Au fond de la salle, on remarque bientôt un mur de portraits stratégiquement éclairés. Il y en a plus d'une centaine. Peut-être 150. Ce sont des photos d'anciens soldats de la réserve, avec des noms mohawks typiques comme Montour, Deere, McCumber, Goodleaf ou Leborgne. Rien d'étonnant: nous sommes à la Légion canadienne. Rien d'étonnant sauf ceci: la plupart portent un uniforme... de l'armée américaine.

Eh oui. Bien peu le savent, mais la vaste majorité des Mohawks de Kahnawake à avoir fait l'armée l'ont fait sous la bannière des États-Unis. «Au moins 95%» affirme sans hésiter le président de la Légion, Louis Stacey, un vétéran de la US Navy qui nous reçoit à bras ouverts.

Comment expliquer ce phénomène étonnant? Un simple accident du destin, affirme M. Stacey.

Pour les Mohawks, qui étaient là bien avant l'arrivée des Européens, la frontière canado-américaine n'a aucune valeur. Ces autochtones vont et viennent entre les deux pays depuis toujours, que ce soit pour vivre ou pour gagner leur vie.Or, il se trouve que beaucoup de Mohawks de Kahnawake étaient en train de travailler aux États-Unis comme ouvriers de la construction (iron workers) quand la Première et la Deuxième Guerre mondiale ont éclaté. C'est ainsi qu'ils sont tout naturellement allés rejoindre l'armée américaine.

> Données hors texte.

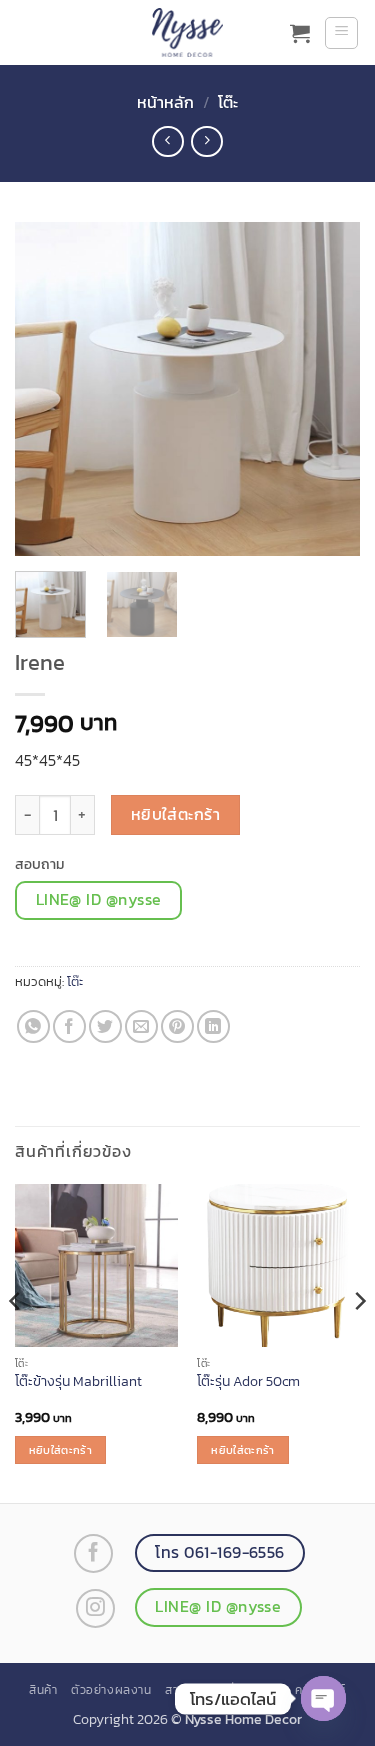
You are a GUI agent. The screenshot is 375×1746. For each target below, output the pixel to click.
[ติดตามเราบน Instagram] (95, 1608)
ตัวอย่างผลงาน (111, 1690)
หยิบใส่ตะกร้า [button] (60, 1450)
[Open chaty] (323, 1698)
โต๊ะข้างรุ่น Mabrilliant (78, 1382)
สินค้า (43, 1690)
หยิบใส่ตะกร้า (176, 814)
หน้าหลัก (165, 102)
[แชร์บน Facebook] (69, 1026)
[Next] (328, 389)
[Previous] (47, 389)
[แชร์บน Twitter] (105, 1026)
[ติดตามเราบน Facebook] (93, 1553)
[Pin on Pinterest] (177, 1026)
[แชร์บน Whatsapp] (33, 1026)
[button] (300, 33)
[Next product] (167, 141)
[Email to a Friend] (141, 1026)
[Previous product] (206, 141)
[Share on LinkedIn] (213, 1026)
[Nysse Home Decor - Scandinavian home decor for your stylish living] (188, 32)
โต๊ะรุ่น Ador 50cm (248, 1382)
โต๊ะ (228, 102)
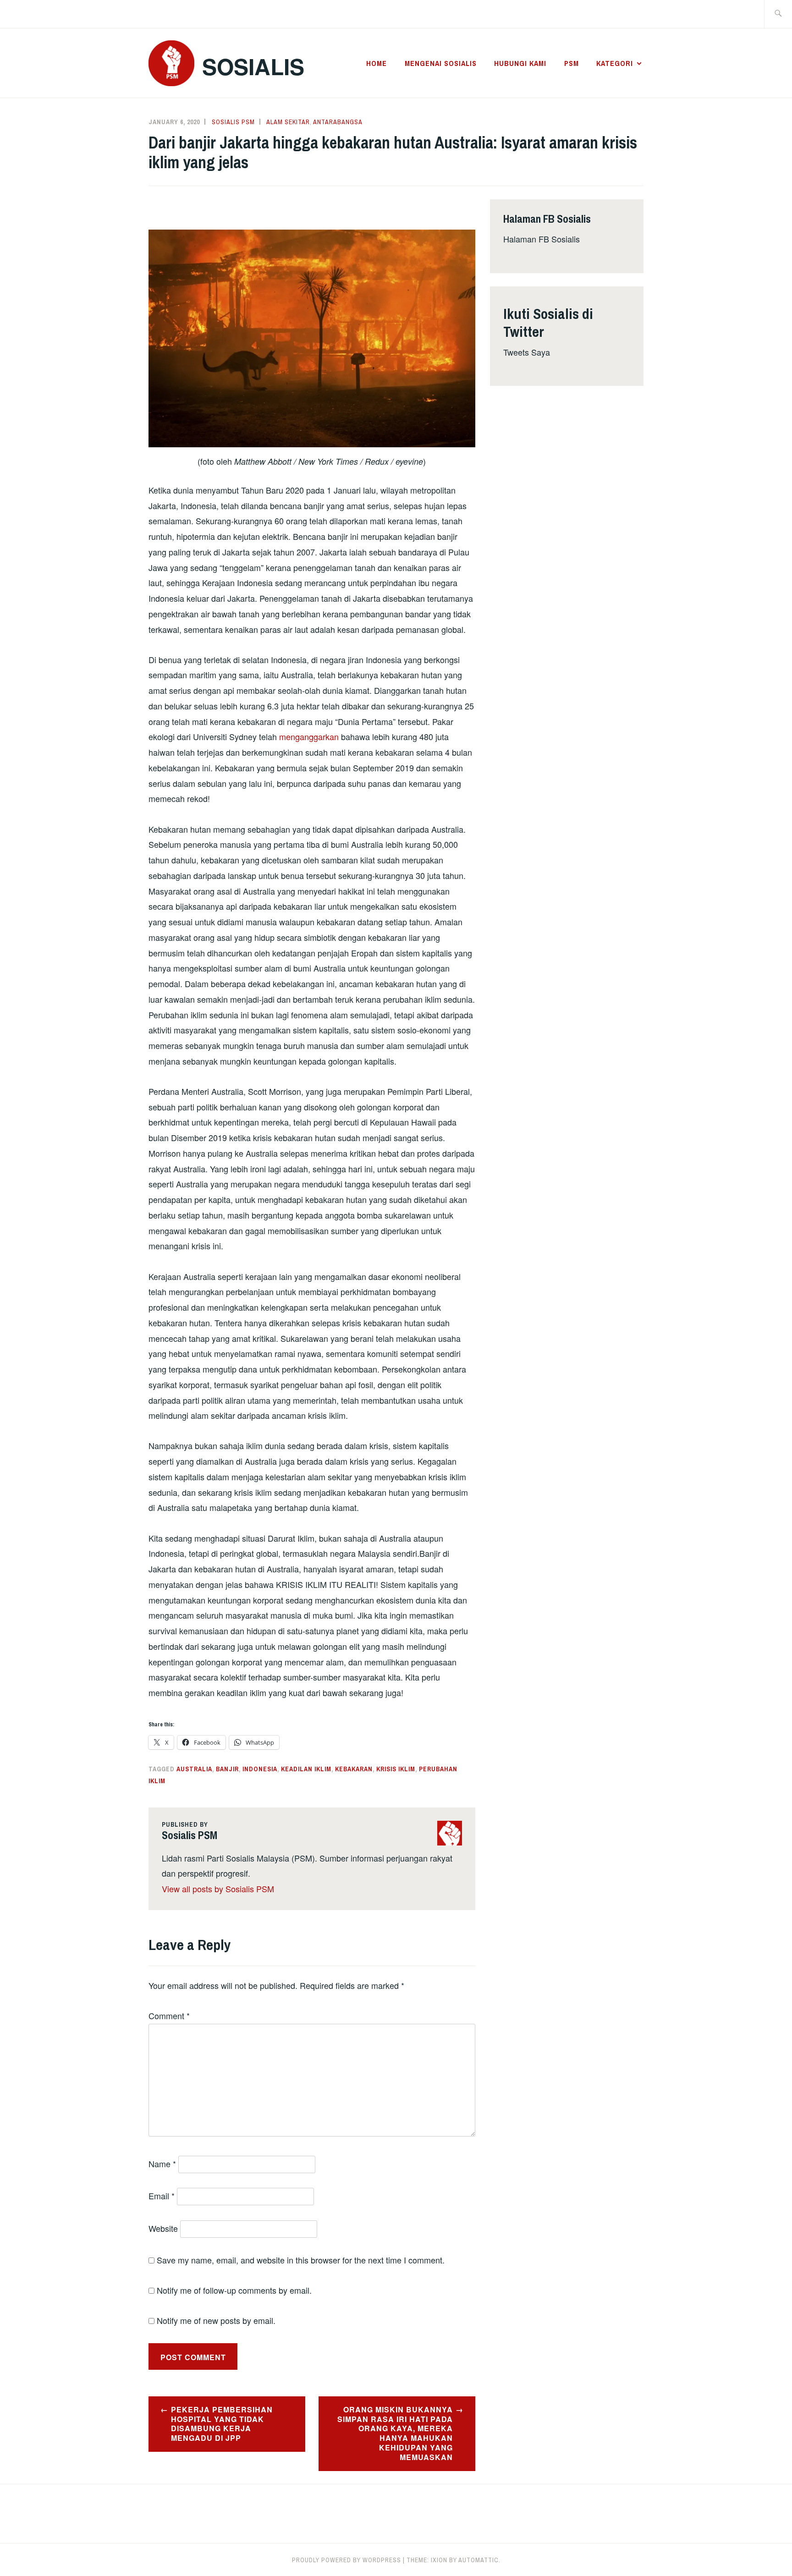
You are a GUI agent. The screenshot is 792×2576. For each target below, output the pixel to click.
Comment (169, 2015)
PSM (571, 63)
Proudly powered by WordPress (346, 2560)
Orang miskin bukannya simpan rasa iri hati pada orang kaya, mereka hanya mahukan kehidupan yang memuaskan (395, 2433)
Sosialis (253, 66)
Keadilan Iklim (306, 1769)
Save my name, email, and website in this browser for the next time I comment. (301, 2260)
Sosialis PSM (233, 122)
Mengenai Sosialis (441, 63)
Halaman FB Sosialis (541, 239)
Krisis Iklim (395, 1769)
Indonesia (259, 1769)
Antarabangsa (338, 122)
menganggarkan (309, 736)
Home (376, 63)
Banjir (227, 1769)
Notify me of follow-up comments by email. (234, 2290)
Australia (194, 1769)
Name (162, 2164)
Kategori (614, 63)
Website (163, 2228)
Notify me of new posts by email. (216, 2320)
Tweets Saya (526, 352)
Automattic (478, 2560)
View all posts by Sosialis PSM (218, 1889)
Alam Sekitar (288, 122)
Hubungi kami (520, 63)
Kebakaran (354, 1769)
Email (161, 2196)
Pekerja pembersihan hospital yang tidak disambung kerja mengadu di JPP (222, 2423)
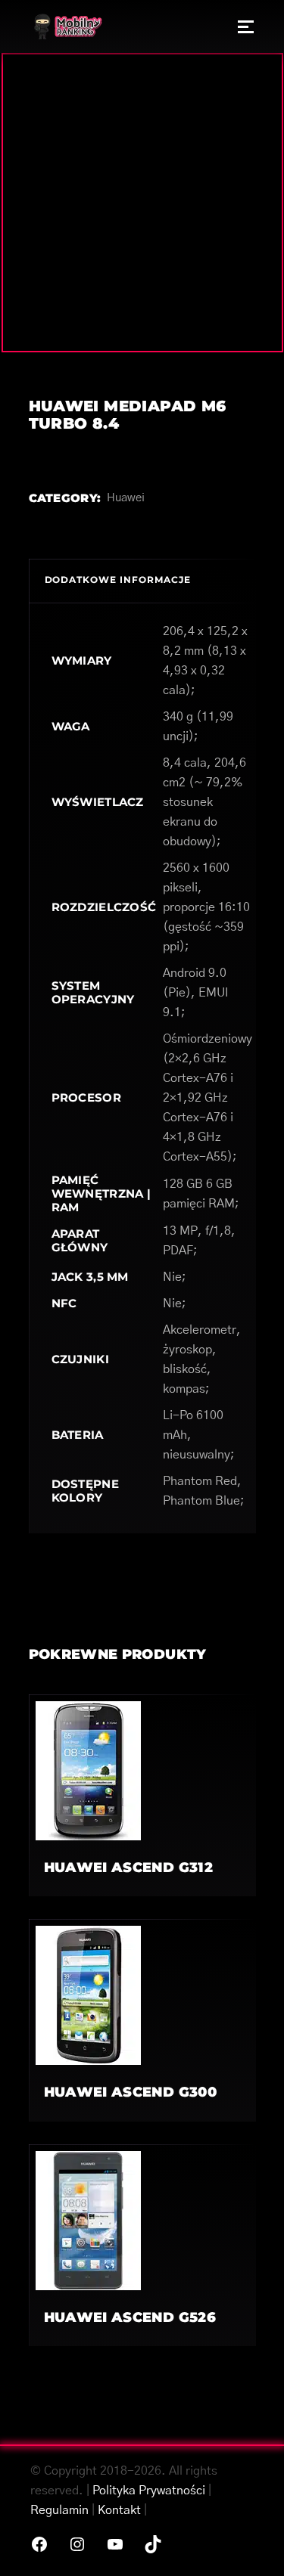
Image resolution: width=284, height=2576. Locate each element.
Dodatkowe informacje (118, 579)
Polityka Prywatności (148, 2491)
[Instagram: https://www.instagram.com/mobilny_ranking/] (77, 2544)
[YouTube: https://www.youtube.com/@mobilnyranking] (115, 2544)
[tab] (142, 581)
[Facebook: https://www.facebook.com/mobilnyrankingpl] (39, 2544)
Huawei (126, 498)
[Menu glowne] (246, 26)
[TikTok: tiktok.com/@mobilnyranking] (153, 2544)
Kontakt (119, 2510)
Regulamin (59, 2510)
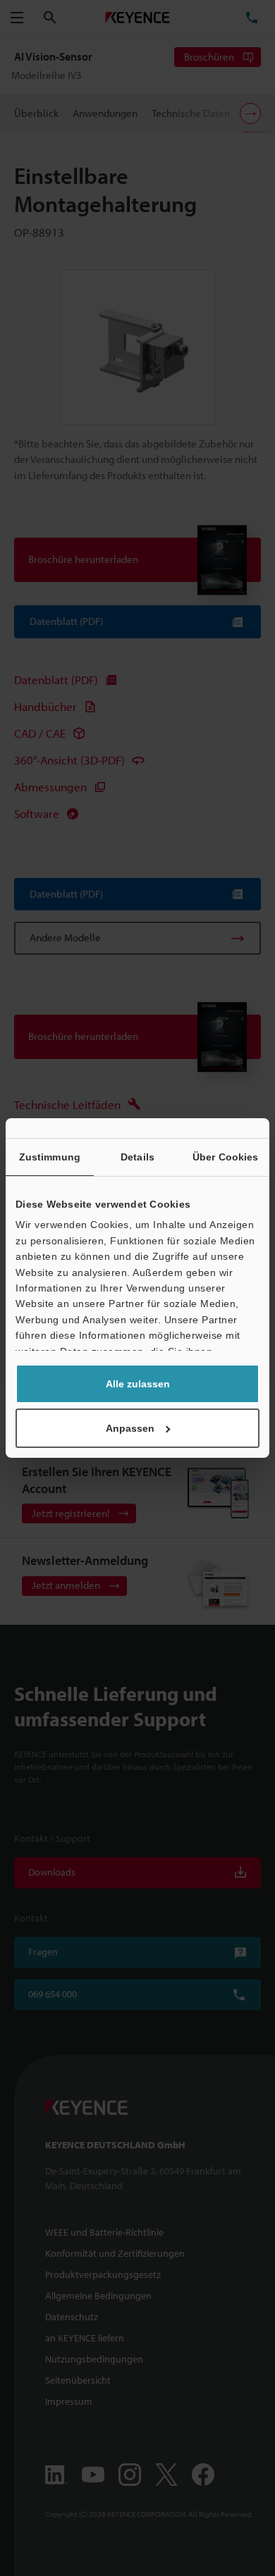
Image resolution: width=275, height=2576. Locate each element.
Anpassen (130, 1428)
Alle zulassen (138, 1383)
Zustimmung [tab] (49, 1157)
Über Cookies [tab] (225, 1157)
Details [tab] (137, 1157)
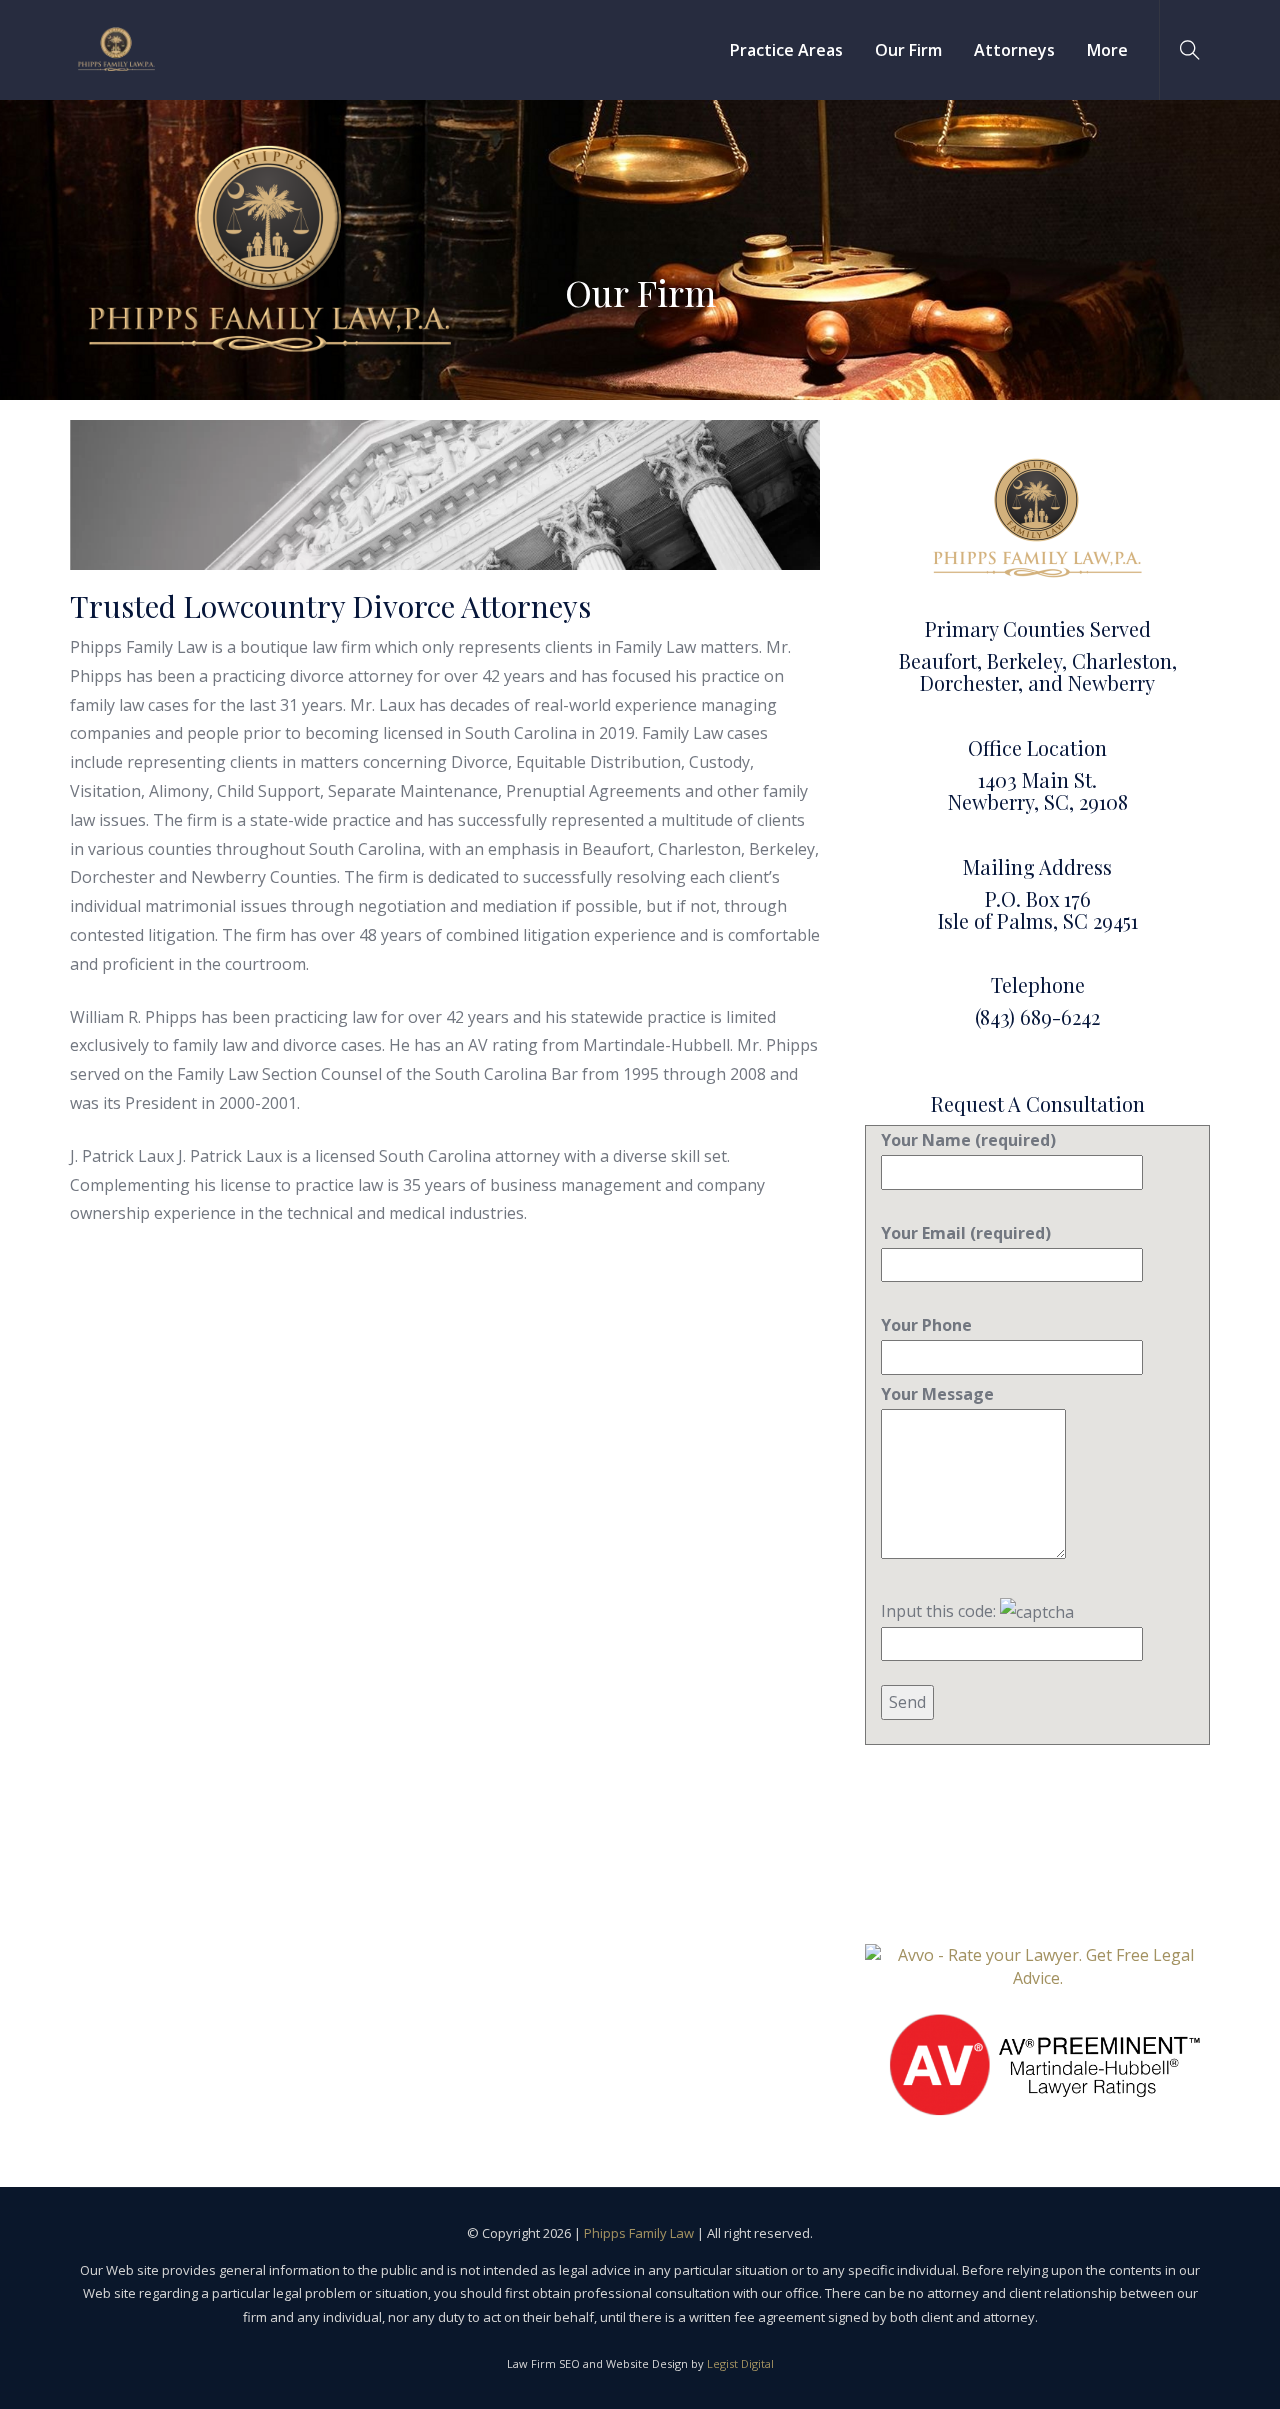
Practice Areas (786, 50)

Depuis, c'est une affaire de père en fils, explique Louis Stacey. «Dans mon cas, c'est exactement ce qui s'est passé. Mon père était dans la US Navy, alors je suis allé dans la US Navy.»

«Je voulais être avec les autres»

Pour la majorité d'entre eux, ce fut un choix volontaire. Étant autochtones, rien ne les obligeait à s'enrôler. Mais pour ces jeunes à l'âme de «warriors», l'armée valait bien d'autres emplois.

C'est le cas de Matthew Montour qui est, à 82 ans, l'un des plus vieux vétérans de la réserve.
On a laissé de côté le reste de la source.